ФРАГМЕНТ ТЕКСТА -
■ ■ ■ ■ ■
В том же 2004-м он вместе со своей группой «Сакмаров-бэнд» запишет дебютный альбом «Живой самолет», а в 2006-м – еще один диск, «Шелкопряд».
Что ему предстоит, начиная с 1989 года, много лет играть в группе «Аквариум».
Что он будет в 1990 году вместе с А. Титовым, С. Щураковым, П. Акимовым, А. Раценом и М. Васильевым принимать участие в записи и заниматься аранжировками дебютного альбома группы «Колибри» «Манера поведения».
И играть в группах «Наутилус Помпилиус», «Ю-Питер», «Выход», «Клуб кавалера Глюка», и выступать, и записываться вместе с Марком Алмондом.
И что настанет время, когда он перестанет работать в знаменитых отечественных рок-командах и создаст новую, свою группу.
Нет, ничего этого и еще многого-многого другого, удивительного, необычного и круто выходящего за привычные жизненные грани О. Сакмаров тогда еще не знал, и даже не мог подумать о том, что все это ему еще предстоит узнать в будущем.
Наверное, можно по-разному оценивать новый виток сегодняшней деятельности знаменитого музыканта и его результаты. Да, наверное. Но как бы там ни было, гораздо важнее, что Олег, в самый полный рост пройдя сквозь рок-н-ролльные огонь, воду и медные трубы и будучи не таким уж молодым человеком, решился на безусловный творческий риск, стал самостоятельным артистом и сочиняет и исполняет теперь не чужие, а свои собственные песни.
Быть самим собой – разве не этому, в первую очередь, учит нас музыка рок?

Охота на большого тигра

– Давай в самом начале нашего разговора коснемся любопытного сюжета, связанного с твоей музыкой в одном американском фильме.
– Сюжет интересный в целом. В 1998 году мы с И. Кормильцевым записали альбом «Чужие». Мы около года сочиняли и записывали этакий электронный мрачный трип-хоп. Потом этот альбом был выпущен Кормильцевым в его редакции в Москве под названием «Подполье», а я свой вариант долго не мог никуда пристроить, раздавал копии всем друзьям… Один из них – известный в Америке художник – все-таки выпустил мой вариант под названием «Химический ангел» в 2001 году, издал красиво, но без излишних формальностей, окончательных договоренностей и подписей. Товарища звали Дима Стрижов, а его маленький нью-йоркский лейбл назывался «Proforma Records». О появлении «Химического ангела» я узнал только через год после его появления, когда Стрижов мне прислал штук пятьдесят дисков – и ничего более… Ни тиража, который можно было бы использовать в России, ни самого минимального гонорара. Я огорчился, думал, что альбом канул в вечность… Но совершенно неожиданно эта история получила продолжение: год назад я включил телевизор и увидел какой-то боевик. Параллельно звучал мой голос, песня из этого альбома, которая называется «Сomedown» (она на русском языке). Я долго думал о том, что же это такое, по радио, что ли, песню крутят? А потом понял, что песня звучит в фильме, посмотрел телепрограмму и узнал, что показывается боевик Жан-Клода ван Дамма, который в русском прокате называется «В аду». Вот такая любопытная история. Вдруг я понял, что стал голливудским композитором. Фильм этот прошел по всему миру, очень, кстати, мрачный фильм про русскую тюрьму, да и песня мрачная, такая электронная декламация, но очень все-таки радостно, что эта музыка была услышана…
– И приобщилась к голливудским сферам.
■ ■ ■ ■ ■
ИСХОДНЫЕ ДАННЫЕ -

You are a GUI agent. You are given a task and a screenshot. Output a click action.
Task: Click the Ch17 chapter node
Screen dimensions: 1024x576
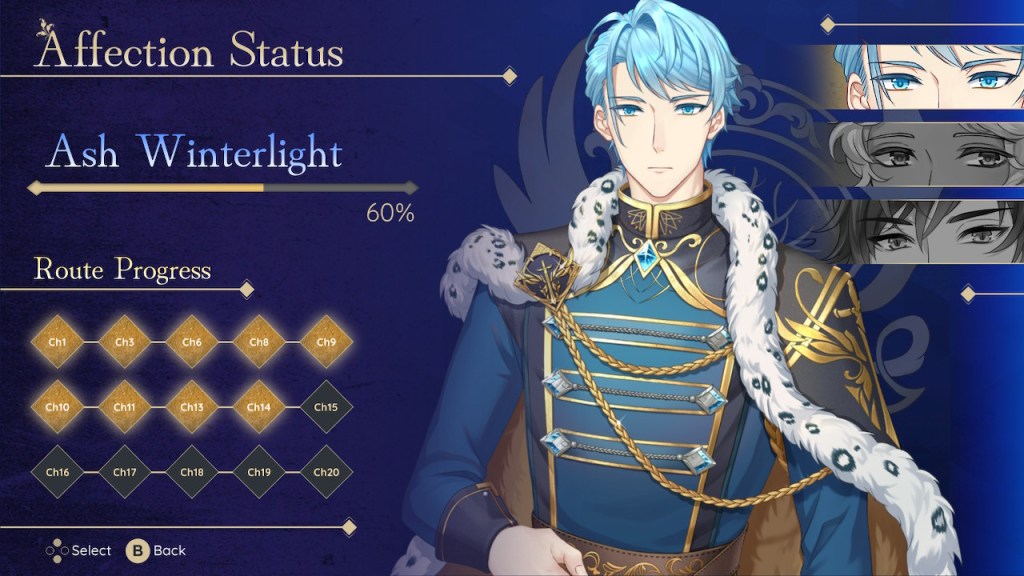pos(124,472)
■ ■ ■ ■ ■
ЗАДАНИЯ -
1. В каком фильме, согласно фрагменту о Сакмарове, прозвучала песня «Сomedown»?
2. Перепишите из фрагмента о Сакмарове отрывок между словами «Что ему предстоит, начиная» и «с Марком Алмондом.» включительно.
3. Почему, согласно фрагменту о Сакмарове, новый виток деятельности Олега важен, как бы ни оценивали его результаты?

ОТВЕТЫ -
1. В боевике Жан-Клода ван Дамма, который в русском прокате называется «В аду».

2.
Что ему предстоит, начиная с 1989 года, много лет играть в группе «Аквариум».
Что он будет в 1990 году вместе с А. Титовым, С. Щураковым, П. Акимовым, А. Раценом и М. Васильевым принимать участие в записи и заниматься аранжировками дебютного альбома группы «Колибри» «Манера поведения».
И играть в группах «Наутилус Помпилиус», «Ю-Питер», «Выход», «Клуб кавалера Глюка», и выступать, и записываться вместе с Марком Алмондом.

3. Пройдя сквозь рок-н-ролльные огонь, воду и медные трубы и будучи уже не таким молодым, Олег решился на творческий риск. Он стал самостоятельным артистом и теперь исполняет собственные песни. Быть самим собой прежде всего учит музыка рок.